GINA, Guyana, Friday, March 24, 2017
The recent currency fluctuations are being driven by several known gold producers and exporters and additional players according to Finance Minister Winston Jordan. The minister briefed the media today, following a meeting with the banking association’s representatives at the Ministry of Finance today.
Minister Jordan stated that the bankers offered the opinion that with major exports declining such as sugar, timber and rice, and only gold increasing but at lower prices, foreign exchange rates would be affected somewhat. He added that additional players or ‘demanders’ of foreign currency are now in the market and there appears to be hoarding taking place.

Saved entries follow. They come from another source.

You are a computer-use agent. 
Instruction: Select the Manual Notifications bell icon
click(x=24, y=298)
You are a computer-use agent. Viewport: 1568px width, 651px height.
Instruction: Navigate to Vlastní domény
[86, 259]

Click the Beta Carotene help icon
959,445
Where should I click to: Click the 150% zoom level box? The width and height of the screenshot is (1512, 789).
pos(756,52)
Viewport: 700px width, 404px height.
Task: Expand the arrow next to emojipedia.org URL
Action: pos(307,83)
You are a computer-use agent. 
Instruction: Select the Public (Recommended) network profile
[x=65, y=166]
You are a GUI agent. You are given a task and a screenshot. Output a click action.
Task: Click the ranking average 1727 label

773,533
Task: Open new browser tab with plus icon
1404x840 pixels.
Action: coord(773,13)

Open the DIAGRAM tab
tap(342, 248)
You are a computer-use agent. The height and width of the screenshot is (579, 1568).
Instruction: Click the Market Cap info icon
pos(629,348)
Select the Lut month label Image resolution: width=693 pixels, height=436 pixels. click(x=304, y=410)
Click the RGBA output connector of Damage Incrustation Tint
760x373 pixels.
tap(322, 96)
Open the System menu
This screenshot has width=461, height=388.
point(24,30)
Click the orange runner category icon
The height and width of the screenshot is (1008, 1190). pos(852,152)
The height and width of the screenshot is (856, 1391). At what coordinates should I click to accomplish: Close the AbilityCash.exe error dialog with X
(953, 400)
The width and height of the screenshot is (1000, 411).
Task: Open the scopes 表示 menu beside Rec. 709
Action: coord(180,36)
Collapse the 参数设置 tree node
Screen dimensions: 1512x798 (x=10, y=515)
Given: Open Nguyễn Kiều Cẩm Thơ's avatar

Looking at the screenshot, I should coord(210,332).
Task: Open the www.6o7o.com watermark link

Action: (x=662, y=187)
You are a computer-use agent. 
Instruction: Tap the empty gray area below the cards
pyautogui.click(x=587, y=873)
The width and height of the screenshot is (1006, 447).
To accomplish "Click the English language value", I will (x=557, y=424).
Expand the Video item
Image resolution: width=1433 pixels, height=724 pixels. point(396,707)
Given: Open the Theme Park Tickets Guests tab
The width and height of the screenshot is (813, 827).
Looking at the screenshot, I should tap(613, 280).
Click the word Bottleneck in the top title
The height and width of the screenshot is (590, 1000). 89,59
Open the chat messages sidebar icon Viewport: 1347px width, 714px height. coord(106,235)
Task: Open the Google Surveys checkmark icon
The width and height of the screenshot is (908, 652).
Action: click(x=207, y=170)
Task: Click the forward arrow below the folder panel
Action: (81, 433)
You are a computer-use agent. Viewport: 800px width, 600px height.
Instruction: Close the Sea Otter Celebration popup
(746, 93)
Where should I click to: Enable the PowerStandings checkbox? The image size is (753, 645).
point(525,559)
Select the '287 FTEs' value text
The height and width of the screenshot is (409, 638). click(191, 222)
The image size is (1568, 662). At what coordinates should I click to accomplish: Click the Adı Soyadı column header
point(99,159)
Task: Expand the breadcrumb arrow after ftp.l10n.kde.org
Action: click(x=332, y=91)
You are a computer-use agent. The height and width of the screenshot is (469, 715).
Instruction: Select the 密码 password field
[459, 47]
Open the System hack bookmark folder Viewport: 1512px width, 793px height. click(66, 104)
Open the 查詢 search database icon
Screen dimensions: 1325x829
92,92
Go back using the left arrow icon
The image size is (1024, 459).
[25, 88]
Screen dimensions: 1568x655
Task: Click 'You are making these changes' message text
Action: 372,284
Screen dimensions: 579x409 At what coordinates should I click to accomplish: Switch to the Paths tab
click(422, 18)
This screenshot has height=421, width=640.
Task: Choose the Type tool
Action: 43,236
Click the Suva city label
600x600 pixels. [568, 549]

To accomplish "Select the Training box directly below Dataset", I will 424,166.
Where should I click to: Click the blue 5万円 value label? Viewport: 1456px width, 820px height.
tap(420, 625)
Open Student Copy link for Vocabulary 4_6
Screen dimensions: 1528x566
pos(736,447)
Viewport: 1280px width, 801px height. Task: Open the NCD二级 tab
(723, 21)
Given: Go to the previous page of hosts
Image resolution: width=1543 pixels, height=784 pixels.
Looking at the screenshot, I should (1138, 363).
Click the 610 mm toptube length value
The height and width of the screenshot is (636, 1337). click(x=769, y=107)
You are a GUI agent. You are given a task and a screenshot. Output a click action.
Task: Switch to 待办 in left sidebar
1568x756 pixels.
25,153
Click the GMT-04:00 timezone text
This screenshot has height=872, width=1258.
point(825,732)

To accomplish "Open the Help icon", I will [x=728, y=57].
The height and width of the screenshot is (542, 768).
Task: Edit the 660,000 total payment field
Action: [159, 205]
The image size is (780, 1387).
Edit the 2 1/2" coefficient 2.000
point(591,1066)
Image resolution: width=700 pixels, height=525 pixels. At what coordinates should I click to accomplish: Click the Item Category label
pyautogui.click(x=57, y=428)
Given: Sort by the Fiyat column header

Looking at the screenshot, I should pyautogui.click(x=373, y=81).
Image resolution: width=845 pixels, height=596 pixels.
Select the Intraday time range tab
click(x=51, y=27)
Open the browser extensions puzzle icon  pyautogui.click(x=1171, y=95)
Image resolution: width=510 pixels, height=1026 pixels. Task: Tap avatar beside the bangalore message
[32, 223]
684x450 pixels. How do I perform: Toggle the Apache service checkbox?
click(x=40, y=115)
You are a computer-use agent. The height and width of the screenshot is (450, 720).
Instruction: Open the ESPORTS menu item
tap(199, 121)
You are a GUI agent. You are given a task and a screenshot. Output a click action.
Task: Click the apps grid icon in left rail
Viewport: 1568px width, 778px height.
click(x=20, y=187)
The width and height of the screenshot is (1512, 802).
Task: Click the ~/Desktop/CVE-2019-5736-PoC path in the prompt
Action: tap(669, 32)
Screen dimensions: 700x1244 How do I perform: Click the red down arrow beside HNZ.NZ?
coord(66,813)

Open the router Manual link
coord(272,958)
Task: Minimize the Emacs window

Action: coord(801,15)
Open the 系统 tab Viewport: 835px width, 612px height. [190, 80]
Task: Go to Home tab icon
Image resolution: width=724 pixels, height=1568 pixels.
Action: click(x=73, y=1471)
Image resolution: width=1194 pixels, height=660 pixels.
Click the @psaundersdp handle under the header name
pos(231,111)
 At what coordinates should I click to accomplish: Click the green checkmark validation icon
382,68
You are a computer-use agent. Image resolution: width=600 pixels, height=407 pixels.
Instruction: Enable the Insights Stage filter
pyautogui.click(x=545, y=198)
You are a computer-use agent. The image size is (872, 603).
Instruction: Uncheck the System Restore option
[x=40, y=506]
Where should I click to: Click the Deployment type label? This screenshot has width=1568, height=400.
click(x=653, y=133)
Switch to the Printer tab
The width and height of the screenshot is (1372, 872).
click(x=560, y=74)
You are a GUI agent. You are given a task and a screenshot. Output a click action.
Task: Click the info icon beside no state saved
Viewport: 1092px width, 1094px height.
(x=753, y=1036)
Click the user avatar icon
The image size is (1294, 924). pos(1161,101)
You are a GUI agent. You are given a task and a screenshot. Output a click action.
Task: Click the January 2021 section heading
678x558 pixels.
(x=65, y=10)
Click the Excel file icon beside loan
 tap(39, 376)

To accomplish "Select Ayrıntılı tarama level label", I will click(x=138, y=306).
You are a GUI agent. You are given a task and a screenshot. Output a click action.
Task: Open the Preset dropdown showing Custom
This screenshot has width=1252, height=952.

He said, “Some of the dealers in gold are not necessarily declaring all that they could, and some of them do have foreign retention accounts. Those are some of the reasons that they put forward.”
It was also put forward by the banking representatives that there is some mismatch between supply and demand, Minister Jordan added, at the level of certain banks.
“Maybe when you put it together what they are suggesting is, they know what is happening in their bank, but they don’t know what is happening in other banks but they don’t know what is happening at the total macro level.”
He further explained that one suggestion put forward is that the banking representatives need to meet more often with the Central Bank Governor Dr. Gobind Ganga. The first, such meeting, he noted, will take place next week.
The meeting will focus on a number of issues, Minister Jordan said, “Such as how the Central Bank will continue to support them to get over this hump, which we all agree is usually a dry period for the supply of foreign currency. Even in good times, January and February are always tough months. They are going to meet and determine on their side what they are going to do and on the Central Bank side, how they would support them.”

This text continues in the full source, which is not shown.